EXERCISE DETAILS → Beginning with the line that holds "This screenshot has width=400, height=640.", please retype each line through the end of the listing below, both ends included, and nothing more.

SUPPLIED MATERIAL →
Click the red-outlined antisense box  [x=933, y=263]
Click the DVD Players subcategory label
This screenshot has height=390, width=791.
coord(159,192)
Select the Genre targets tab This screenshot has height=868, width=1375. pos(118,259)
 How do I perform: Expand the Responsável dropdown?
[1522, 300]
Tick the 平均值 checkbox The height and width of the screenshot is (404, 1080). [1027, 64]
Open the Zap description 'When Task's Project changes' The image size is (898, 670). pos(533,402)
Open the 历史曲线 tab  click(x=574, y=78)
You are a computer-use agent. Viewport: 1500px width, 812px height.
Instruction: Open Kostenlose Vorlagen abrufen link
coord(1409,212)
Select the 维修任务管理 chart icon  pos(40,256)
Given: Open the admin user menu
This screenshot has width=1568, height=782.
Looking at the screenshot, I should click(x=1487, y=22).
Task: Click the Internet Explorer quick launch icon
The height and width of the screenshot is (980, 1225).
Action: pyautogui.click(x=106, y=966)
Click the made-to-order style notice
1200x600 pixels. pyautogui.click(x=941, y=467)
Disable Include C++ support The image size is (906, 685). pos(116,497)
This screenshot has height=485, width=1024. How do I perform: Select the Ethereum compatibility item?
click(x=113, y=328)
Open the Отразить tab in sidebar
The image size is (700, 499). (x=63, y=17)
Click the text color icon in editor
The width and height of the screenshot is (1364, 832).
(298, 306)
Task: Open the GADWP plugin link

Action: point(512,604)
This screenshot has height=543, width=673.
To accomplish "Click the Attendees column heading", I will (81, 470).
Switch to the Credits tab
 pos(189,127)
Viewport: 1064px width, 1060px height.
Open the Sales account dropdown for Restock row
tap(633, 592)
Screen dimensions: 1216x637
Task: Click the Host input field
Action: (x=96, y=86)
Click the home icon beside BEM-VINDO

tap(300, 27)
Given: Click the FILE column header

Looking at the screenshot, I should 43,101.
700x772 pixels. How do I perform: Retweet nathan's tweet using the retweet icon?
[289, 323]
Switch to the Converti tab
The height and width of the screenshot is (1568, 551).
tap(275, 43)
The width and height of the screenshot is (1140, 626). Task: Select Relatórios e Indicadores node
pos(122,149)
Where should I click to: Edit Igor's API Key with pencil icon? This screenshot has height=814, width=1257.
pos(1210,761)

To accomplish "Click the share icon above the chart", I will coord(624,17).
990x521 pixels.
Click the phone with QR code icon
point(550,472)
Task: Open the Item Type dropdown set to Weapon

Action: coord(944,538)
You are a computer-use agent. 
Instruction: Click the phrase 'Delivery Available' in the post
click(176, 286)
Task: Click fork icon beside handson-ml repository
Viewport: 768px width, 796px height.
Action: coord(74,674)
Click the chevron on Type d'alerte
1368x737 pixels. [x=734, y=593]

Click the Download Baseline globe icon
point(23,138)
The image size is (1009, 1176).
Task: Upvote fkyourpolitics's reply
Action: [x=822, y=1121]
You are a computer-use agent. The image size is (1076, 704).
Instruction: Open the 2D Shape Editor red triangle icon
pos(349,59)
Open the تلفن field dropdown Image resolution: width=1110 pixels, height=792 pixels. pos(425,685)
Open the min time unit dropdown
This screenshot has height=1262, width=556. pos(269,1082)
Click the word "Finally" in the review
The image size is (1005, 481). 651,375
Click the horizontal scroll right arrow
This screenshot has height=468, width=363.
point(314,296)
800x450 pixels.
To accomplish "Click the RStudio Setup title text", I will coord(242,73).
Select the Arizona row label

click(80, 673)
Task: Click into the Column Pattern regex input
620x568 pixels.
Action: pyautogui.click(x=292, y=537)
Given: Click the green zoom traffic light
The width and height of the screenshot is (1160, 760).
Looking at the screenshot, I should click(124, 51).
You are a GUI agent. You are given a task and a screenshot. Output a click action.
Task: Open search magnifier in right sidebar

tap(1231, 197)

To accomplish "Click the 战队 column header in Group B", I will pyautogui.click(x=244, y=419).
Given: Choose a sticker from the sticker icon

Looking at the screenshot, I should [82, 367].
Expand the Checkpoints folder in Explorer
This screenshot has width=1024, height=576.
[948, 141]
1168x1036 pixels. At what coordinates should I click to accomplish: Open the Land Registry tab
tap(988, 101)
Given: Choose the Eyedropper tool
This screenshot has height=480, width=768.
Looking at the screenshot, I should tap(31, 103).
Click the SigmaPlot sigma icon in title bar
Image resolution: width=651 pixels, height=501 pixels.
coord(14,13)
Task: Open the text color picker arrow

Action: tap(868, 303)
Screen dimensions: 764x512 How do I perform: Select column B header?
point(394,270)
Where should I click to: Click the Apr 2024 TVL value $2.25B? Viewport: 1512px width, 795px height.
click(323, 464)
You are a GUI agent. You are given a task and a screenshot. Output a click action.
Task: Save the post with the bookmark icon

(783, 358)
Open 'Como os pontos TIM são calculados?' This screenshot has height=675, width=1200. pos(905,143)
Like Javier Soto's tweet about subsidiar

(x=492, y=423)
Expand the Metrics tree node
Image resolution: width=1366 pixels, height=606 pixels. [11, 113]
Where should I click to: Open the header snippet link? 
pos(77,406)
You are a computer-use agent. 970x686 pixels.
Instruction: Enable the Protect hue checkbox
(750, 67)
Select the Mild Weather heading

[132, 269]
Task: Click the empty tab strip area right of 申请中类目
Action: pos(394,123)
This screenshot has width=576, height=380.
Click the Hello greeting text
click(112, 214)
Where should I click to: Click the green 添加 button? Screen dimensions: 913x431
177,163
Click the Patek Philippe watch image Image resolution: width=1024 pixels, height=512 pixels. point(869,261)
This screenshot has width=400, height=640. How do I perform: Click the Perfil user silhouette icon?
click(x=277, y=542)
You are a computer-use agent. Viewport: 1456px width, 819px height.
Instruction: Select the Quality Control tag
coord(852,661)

TASK ANSWER →
This screenshot has width=400, height=640. How do I perform: Click the Perfil user silhouette icon?
click(x=277, y=542)
You are a computer-use agent. Viewport: 1456px width, 819px height.
Instruction: Select the Quality Control tag
coord(852,661)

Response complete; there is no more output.